Stored data →
====================

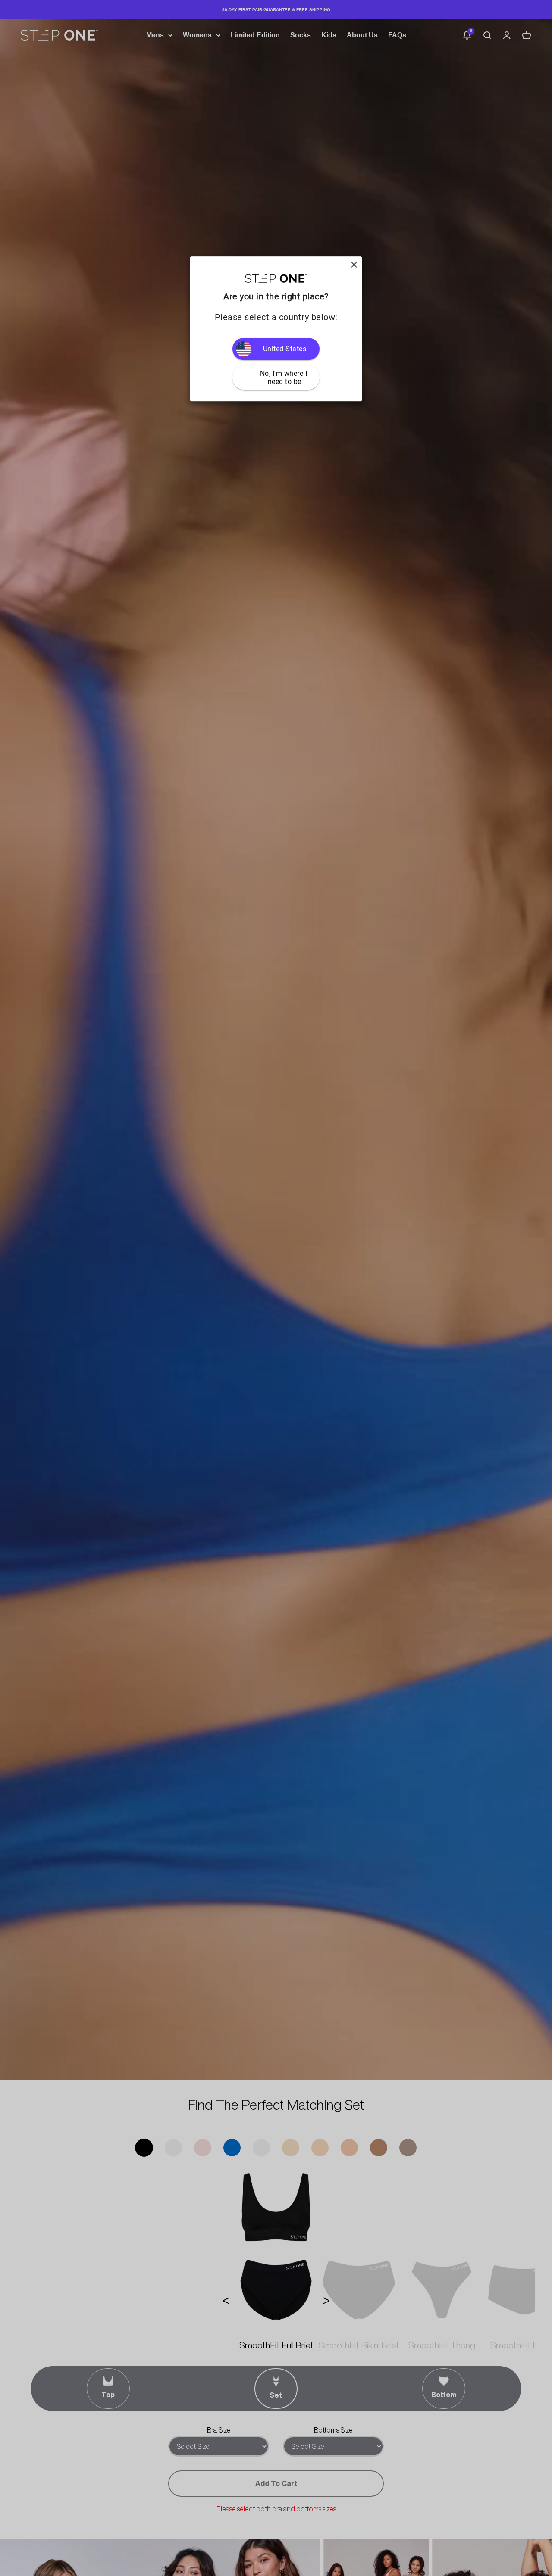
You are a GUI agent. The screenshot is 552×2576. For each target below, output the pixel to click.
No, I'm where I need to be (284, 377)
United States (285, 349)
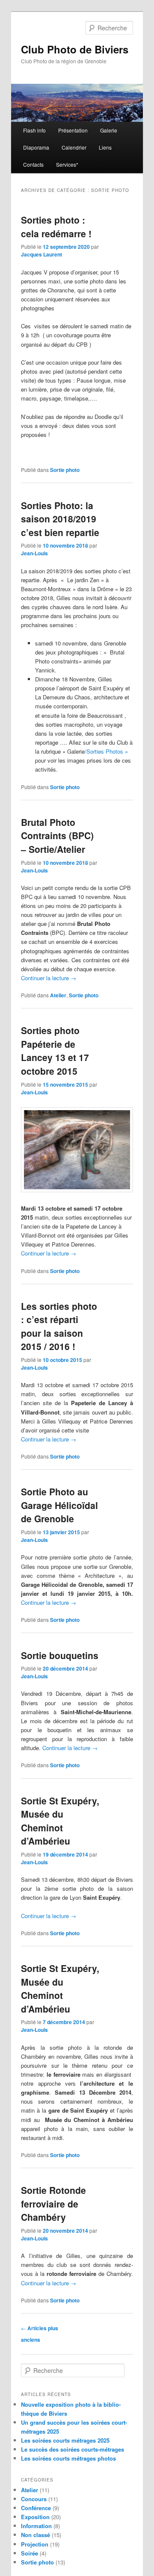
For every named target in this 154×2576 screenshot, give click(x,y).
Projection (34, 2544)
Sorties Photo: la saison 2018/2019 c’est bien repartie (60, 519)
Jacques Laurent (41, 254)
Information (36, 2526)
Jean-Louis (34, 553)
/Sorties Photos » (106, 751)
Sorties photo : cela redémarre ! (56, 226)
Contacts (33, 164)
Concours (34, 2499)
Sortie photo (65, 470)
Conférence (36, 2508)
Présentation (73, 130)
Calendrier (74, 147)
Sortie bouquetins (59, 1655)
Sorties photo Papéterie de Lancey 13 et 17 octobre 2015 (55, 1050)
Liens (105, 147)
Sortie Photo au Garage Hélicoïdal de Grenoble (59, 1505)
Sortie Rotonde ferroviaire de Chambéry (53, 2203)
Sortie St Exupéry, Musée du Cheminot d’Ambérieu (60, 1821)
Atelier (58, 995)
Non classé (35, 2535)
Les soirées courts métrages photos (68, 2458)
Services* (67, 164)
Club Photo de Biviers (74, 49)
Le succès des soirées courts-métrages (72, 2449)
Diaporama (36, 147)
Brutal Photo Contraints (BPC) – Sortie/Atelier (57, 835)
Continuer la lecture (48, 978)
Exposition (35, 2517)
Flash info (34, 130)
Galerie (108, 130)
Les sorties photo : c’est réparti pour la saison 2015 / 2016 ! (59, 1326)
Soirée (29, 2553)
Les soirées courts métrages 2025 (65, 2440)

====================

WORK TO BE COMPLETED →
Look through the entries above and find each line where the word "screenshot" occurs; copy those lines.

RESULT BELOW →
You are a GUI agent. The screenshot is 552×2576. For each target below, output the pixel to click.
For every named target in this 154×2576 screenshot, give click(x,y).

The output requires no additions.